Task input >>
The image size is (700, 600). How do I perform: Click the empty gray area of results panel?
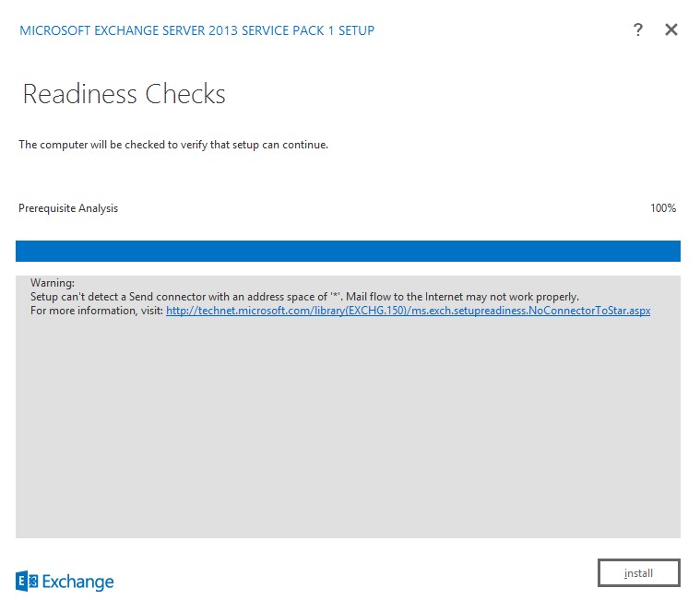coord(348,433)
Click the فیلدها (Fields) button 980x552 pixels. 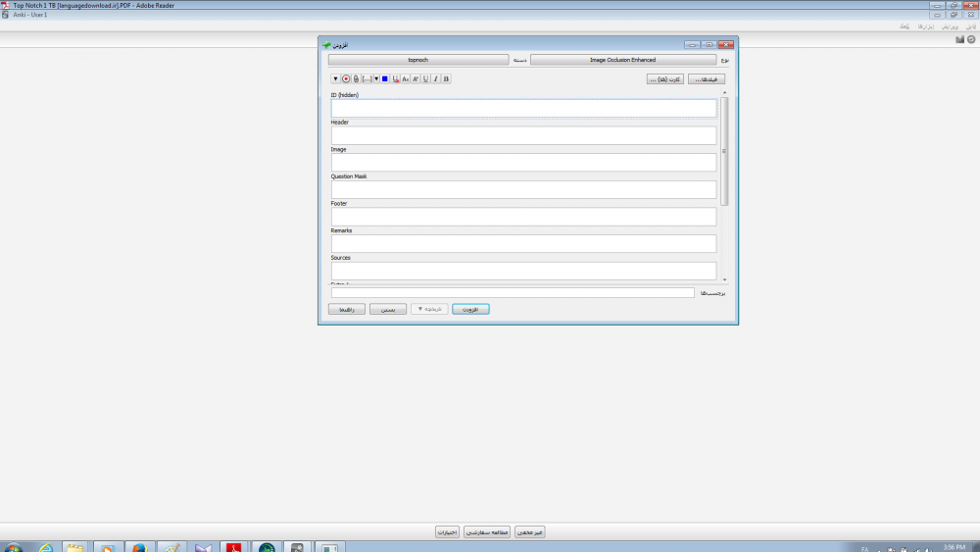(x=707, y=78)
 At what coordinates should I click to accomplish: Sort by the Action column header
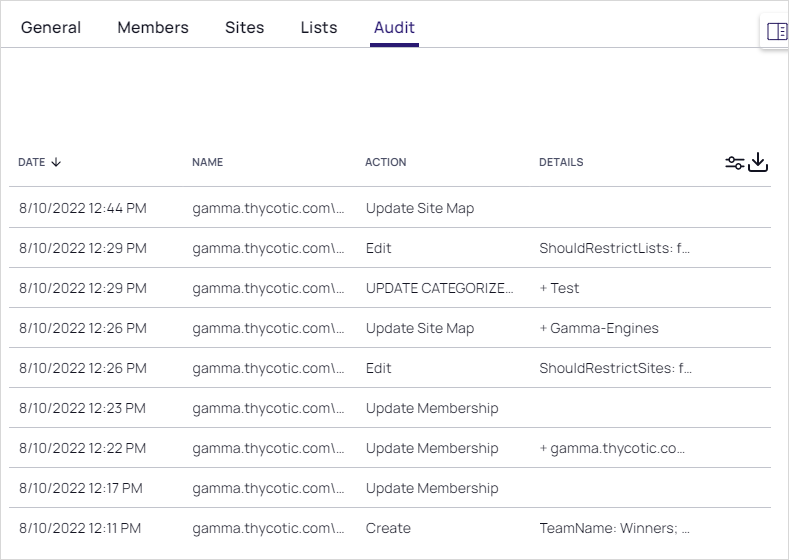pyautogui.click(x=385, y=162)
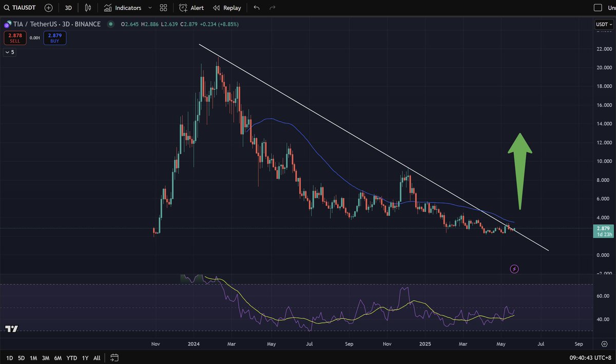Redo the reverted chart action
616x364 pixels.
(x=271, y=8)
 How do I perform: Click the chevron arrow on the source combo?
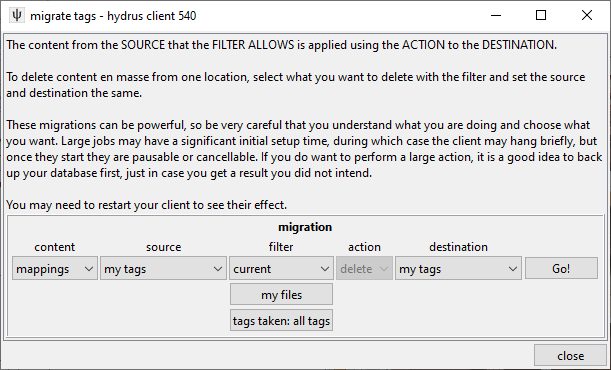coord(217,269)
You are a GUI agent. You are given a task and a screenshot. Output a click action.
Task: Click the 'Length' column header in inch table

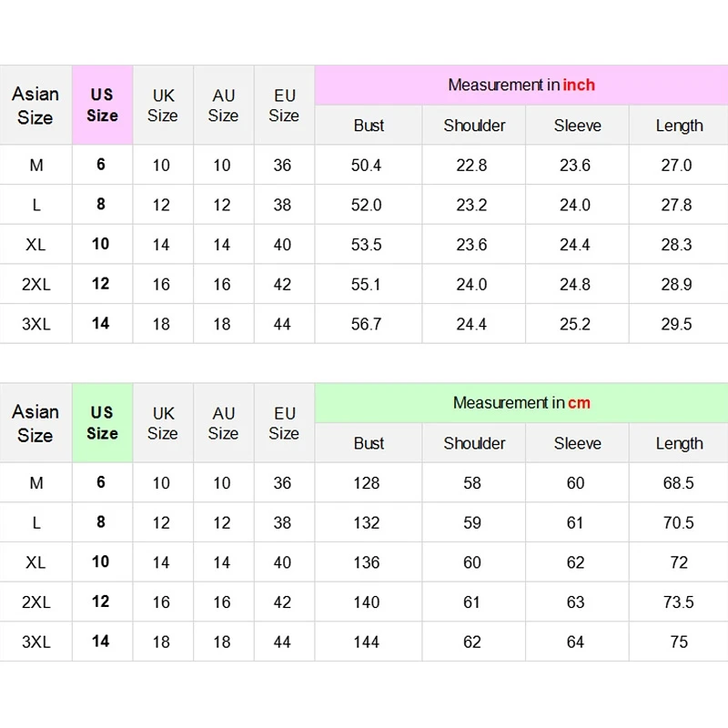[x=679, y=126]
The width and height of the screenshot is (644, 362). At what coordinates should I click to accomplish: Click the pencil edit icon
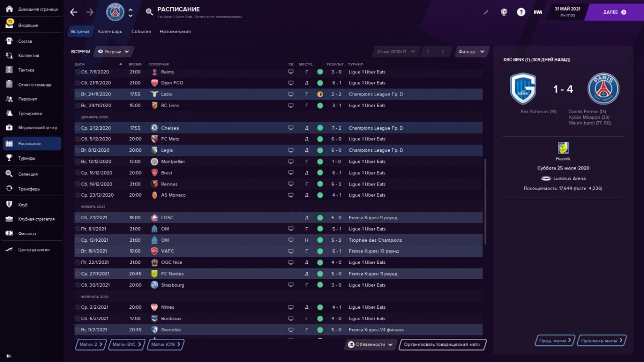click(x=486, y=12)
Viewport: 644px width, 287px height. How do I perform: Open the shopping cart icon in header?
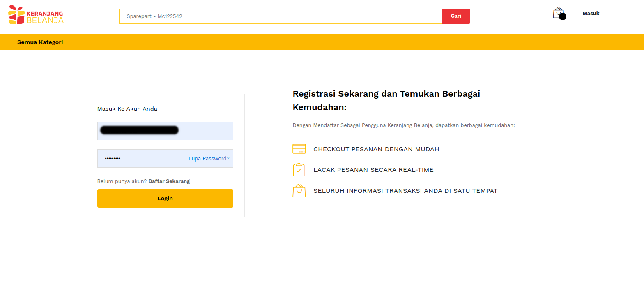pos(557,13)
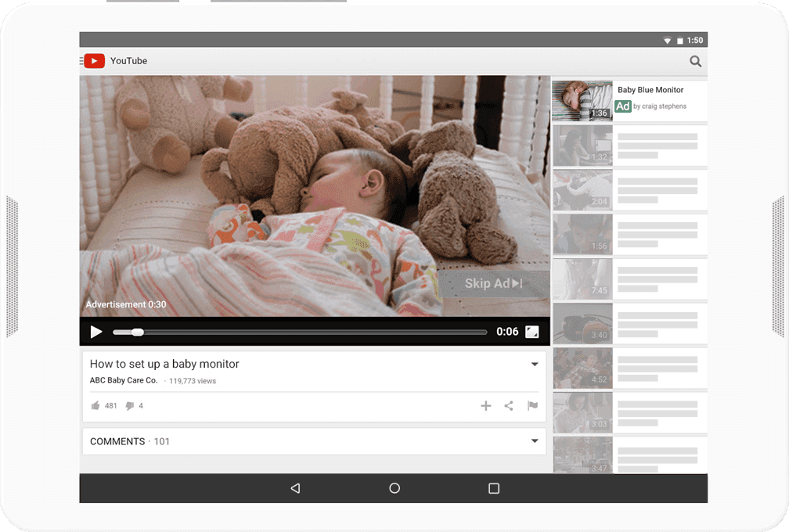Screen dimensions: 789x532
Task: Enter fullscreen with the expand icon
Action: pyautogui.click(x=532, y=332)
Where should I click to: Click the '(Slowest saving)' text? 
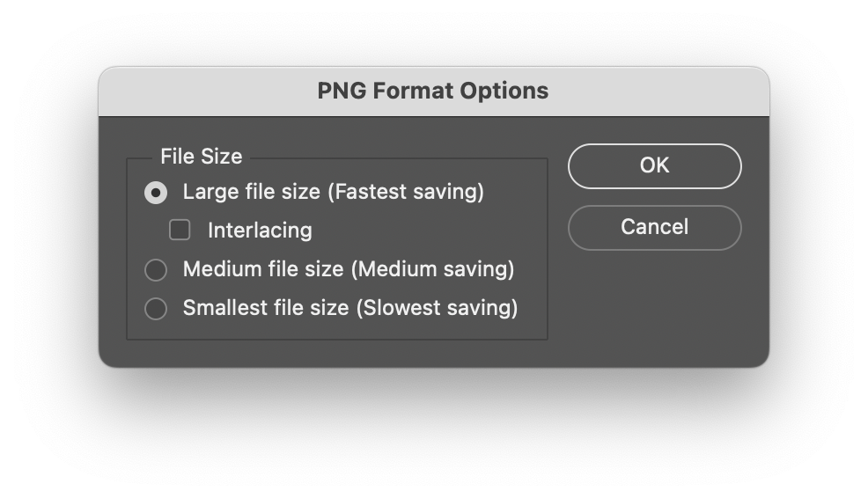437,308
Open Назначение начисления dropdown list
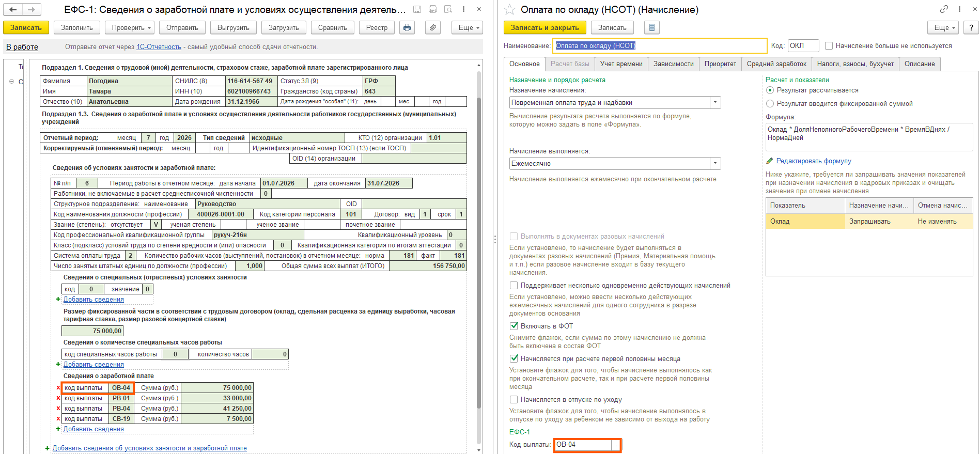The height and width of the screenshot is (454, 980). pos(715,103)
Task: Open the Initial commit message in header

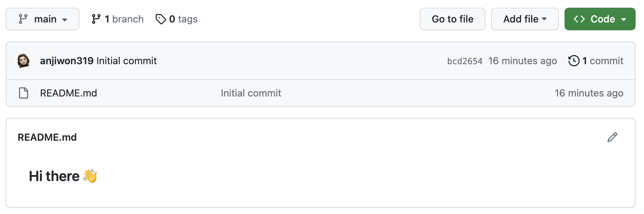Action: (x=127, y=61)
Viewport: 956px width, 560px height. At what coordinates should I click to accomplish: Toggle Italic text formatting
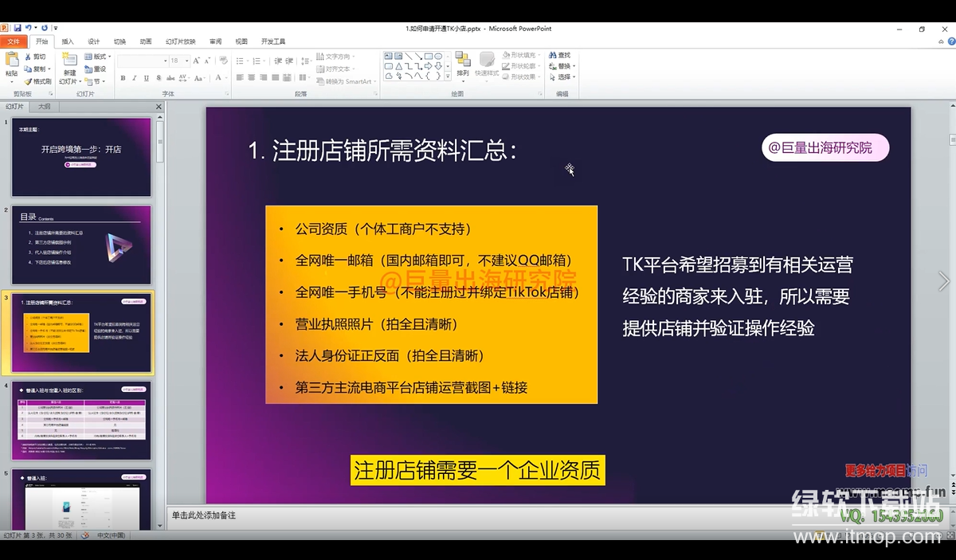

To do >> Take the records above from the line with "Viewport: 644px width, 287px" down to their last line and please copy those lines exactly, without the pictures.

Result below >>
Viewport: 644px width, 287px height. How do I perform: Open the shopping cart icon in header?
pos(557,13)
Screen dimensions: 789x532
Task: Enter fullscreen with the expand icon
Action: pyautogui.click(x=532, y=332)
Where should I click to: Click the '(Slowest saving)' text? 
437,308
Open Назначение начисления dropdown list
The height and width of the screenshot is (454, 980). pos(715,103)
Task: Open the Initial commit message in header

Action: (x=127, y=61)
Viewport: 956px width, 560px height. At what coordinates should I click to accomplish: Toggle Italic text formatting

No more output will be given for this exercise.